[SUPPLIED RECORDS — start]

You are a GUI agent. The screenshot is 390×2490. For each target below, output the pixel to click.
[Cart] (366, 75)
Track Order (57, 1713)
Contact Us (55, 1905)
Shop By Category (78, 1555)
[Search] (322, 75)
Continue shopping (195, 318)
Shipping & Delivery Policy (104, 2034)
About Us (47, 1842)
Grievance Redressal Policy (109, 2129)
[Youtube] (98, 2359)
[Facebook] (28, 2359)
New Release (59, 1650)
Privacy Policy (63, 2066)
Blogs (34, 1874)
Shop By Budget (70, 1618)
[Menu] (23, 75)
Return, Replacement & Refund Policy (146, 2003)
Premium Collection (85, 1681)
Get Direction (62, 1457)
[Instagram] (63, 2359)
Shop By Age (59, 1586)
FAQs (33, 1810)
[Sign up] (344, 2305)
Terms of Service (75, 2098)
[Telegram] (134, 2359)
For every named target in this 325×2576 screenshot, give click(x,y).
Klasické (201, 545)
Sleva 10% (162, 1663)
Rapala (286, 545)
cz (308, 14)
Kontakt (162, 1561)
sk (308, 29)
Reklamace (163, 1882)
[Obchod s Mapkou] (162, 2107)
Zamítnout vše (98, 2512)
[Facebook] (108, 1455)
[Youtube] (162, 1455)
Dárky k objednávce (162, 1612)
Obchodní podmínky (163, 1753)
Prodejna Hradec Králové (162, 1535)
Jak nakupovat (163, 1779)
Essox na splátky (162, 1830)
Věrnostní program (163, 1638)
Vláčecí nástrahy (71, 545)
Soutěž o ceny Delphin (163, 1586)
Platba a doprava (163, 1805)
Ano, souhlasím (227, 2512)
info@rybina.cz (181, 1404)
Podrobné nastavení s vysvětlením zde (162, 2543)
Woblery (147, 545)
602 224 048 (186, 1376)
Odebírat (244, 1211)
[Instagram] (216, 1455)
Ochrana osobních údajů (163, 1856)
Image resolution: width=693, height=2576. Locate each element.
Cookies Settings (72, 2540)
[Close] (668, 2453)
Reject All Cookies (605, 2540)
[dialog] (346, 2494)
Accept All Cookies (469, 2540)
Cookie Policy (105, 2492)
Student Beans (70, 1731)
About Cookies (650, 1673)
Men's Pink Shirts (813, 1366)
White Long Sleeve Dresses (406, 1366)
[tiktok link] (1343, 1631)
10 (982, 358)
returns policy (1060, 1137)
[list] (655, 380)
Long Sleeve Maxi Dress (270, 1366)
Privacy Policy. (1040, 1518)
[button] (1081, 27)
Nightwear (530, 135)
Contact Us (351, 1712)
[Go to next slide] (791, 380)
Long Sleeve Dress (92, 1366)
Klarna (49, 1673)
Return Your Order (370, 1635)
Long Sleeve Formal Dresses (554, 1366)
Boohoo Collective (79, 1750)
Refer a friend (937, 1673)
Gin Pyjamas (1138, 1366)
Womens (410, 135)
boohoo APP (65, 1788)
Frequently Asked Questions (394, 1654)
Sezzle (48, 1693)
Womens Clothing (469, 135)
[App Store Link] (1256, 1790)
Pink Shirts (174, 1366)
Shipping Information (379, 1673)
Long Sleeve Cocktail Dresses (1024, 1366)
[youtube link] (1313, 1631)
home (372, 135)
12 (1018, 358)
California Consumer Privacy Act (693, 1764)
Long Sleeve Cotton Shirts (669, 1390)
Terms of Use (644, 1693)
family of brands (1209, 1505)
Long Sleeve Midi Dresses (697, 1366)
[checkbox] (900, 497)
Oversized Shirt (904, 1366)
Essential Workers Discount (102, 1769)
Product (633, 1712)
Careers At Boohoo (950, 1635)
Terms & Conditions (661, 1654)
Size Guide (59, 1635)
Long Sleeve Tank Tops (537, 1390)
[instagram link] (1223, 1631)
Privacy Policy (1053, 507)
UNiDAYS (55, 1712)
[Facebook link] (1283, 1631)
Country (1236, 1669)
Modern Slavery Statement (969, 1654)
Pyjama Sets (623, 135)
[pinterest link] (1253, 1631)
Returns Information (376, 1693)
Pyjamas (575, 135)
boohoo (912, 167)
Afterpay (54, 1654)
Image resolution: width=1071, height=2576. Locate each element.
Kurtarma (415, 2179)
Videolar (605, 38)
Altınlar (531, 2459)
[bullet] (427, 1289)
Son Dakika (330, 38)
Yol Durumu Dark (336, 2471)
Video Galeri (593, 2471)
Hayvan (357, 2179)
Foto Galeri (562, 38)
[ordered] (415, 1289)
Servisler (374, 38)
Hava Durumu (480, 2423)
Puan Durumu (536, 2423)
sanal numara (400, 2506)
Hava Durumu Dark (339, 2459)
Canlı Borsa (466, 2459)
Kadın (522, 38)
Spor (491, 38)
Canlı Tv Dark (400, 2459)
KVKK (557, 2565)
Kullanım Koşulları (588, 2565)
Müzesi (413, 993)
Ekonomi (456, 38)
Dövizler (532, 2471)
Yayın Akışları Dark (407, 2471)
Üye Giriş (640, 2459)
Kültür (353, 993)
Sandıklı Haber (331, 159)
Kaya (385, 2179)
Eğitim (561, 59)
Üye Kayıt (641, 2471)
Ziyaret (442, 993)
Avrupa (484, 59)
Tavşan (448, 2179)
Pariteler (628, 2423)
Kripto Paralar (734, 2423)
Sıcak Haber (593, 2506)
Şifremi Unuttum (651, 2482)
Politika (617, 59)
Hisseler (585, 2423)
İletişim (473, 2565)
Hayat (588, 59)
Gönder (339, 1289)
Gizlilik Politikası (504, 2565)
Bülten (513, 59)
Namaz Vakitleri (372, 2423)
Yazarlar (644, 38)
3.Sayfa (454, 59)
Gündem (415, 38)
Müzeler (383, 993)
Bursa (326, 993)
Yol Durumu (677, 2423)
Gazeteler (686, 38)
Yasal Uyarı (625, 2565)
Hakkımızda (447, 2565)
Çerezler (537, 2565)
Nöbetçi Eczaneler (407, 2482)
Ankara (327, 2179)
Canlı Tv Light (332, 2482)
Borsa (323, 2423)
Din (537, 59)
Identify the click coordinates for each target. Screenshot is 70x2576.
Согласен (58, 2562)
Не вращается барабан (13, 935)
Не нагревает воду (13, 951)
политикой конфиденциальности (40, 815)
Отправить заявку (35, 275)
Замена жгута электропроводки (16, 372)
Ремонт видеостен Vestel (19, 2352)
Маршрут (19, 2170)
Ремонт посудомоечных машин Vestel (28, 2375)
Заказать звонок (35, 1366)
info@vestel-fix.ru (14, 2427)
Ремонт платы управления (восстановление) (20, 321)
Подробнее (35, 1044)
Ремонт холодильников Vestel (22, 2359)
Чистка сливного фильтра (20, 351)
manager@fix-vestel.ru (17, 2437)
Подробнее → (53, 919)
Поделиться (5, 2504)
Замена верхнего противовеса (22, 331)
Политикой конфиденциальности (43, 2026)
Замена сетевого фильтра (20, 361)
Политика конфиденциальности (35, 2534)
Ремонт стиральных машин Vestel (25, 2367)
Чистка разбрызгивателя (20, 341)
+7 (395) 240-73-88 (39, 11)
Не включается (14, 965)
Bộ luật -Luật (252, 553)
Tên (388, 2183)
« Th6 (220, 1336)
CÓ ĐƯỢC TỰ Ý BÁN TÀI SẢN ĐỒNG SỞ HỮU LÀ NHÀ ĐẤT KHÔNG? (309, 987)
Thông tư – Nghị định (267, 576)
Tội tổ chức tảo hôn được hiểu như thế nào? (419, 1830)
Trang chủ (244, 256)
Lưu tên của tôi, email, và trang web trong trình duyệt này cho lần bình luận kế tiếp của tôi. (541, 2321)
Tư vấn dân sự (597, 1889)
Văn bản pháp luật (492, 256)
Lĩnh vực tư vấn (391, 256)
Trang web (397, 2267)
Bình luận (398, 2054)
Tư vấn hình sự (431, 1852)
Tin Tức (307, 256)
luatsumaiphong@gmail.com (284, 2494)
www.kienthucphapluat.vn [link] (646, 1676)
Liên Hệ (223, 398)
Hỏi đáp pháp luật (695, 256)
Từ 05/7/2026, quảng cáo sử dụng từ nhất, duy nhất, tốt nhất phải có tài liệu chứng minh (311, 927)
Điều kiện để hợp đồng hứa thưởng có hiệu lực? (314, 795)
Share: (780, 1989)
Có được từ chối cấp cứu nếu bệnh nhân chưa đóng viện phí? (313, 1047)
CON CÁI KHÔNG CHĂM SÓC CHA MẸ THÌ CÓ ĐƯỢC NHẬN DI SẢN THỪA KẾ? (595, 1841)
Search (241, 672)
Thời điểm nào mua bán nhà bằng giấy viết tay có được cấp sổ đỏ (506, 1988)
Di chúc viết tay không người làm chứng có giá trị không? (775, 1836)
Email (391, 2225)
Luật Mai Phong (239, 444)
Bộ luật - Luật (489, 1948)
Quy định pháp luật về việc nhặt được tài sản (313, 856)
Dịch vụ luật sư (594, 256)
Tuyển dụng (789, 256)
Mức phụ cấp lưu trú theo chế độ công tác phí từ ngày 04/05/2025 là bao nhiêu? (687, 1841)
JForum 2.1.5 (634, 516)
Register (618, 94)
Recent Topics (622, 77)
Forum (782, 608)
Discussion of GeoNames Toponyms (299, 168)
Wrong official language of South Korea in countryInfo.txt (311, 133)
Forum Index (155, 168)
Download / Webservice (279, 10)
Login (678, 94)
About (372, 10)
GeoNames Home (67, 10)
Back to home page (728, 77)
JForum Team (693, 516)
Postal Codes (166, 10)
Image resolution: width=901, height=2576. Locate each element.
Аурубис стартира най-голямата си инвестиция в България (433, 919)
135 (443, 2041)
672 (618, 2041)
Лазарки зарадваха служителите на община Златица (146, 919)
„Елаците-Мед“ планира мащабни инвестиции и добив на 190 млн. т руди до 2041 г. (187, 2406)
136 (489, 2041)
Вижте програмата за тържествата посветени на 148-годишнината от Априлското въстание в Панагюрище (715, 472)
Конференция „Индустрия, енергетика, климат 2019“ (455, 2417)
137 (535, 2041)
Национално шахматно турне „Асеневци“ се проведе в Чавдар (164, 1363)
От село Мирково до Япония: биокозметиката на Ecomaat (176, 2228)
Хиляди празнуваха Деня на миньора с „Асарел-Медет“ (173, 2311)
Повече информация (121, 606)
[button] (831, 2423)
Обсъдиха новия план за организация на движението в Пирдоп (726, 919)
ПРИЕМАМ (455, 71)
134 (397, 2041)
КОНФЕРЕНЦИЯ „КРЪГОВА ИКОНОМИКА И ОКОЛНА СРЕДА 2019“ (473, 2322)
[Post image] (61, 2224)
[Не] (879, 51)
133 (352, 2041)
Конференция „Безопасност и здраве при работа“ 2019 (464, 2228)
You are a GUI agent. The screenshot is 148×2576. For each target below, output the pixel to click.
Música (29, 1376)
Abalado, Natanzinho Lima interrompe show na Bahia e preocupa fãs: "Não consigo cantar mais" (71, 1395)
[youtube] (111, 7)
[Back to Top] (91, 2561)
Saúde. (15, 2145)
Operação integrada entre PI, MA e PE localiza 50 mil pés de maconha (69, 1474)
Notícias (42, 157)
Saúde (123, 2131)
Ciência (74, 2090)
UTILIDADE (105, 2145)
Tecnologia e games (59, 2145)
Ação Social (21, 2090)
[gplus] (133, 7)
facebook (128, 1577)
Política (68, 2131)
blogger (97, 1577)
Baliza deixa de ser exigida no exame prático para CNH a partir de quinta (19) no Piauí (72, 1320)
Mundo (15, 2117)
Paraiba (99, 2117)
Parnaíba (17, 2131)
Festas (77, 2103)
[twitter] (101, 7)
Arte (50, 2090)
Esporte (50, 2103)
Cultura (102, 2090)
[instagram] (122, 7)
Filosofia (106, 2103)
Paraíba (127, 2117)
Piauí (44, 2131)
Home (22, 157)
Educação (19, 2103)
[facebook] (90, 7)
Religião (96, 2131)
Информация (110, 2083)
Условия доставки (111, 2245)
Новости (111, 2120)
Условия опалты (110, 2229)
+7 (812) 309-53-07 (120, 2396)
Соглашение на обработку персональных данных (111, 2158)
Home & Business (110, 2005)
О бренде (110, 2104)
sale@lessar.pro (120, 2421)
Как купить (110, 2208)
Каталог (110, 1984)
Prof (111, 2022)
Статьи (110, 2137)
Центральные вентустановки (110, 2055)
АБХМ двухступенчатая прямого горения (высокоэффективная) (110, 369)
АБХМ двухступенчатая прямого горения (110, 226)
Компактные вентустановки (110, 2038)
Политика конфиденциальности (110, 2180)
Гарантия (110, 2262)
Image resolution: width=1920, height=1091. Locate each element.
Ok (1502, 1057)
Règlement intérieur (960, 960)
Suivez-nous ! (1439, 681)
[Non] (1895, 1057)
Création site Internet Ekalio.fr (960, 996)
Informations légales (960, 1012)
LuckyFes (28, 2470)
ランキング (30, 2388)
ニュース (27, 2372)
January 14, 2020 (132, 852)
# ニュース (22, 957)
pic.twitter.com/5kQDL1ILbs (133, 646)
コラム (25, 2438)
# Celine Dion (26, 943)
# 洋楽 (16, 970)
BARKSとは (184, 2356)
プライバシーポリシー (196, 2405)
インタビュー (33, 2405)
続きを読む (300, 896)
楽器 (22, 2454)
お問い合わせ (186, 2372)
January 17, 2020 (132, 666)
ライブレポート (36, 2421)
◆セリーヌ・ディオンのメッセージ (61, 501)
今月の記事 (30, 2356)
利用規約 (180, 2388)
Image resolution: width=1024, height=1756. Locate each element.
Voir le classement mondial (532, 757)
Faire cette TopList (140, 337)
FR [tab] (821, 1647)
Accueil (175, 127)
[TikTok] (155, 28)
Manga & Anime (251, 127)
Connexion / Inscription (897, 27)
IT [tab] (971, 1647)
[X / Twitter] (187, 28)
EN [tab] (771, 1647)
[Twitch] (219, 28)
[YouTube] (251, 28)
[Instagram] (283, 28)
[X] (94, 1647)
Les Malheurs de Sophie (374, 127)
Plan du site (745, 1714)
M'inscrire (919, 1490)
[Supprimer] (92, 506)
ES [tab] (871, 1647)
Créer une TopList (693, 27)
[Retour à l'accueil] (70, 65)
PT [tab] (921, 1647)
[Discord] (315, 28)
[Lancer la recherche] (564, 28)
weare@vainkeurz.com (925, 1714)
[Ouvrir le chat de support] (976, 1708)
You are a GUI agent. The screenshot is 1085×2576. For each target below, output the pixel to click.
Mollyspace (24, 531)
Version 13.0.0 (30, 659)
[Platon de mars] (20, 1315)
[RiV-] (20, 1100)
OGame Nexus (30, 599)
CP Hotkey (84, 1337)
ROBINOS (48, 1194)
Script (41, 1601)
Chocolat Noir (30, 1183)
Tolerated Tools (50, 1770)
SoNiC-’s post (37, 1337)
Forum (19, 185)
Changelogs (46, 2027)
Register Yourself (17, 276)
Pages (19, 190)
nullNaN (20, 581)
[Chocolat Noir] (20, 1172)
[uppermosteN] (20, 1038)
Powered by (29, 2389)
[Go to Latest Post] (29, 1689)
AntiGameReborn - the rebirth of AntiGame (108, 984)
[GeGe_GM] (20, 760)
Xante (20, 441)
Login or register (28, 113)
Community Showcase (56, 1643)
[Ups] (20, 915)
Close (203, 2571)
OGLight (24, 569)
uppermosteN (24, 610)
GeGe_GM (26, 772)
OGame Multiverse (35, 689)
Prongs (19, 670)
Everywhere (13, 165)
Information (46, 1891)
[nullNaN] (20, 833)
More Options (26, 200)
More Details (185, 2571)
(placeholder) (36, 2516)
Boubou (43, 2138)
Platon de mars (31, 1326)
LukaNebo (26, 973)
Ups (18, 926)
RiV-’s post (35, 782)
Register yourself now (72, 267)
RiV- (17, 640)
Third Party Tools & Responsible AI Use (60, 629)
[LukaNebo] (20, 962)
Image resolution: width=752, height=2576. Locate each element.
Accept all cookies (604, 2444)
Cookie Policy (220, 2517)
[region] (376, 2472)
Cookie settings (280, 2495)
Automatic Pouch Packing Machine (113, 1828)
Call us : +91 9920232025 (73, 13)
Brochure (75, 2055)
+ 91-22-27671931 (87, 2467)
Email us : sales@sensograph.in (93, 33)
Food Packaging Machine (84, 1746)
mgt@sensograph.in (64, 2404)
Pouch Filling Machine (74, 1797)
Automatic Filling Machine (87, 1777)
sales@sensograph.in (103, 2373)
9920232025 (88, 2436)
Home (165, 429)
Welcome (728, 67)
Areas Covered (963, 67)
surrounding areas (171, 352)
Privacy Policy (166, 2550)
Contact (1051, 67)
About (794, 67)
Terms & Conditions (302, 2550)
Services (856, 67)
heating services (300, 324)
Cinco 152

[SUPPLIED RECORDS — finish]

From the data above, output only the lines between the line containing "Ремонт платы управления" and the line containing "Не включается (14, 965)", inclusive, exactly as written.

Ремонт платы управления (восстановление) (20, 321)
Подробнее (35, 1044)
Ремонт холодильников Vestel (22, 2359)
Чистка сливного фильтра (20, 351)
manager@fix-vestel.ru (17, 2437)
Подробнее → (53, 919)
Поделиться (5, 2504)
Замена верхнего противовеса (22, 331)
Политикой конфиденциальности (43, 2026)
Замена сетевого фильтра (20, 361)
Политика конфиденциальности (35, 2534)
Ремонт стиральных машин Vestel (25, 2367)
Чистка разбрызгивателя (20, 341)
+7 (395) 240-73-88 (39, 11)
Не включается (14, 965)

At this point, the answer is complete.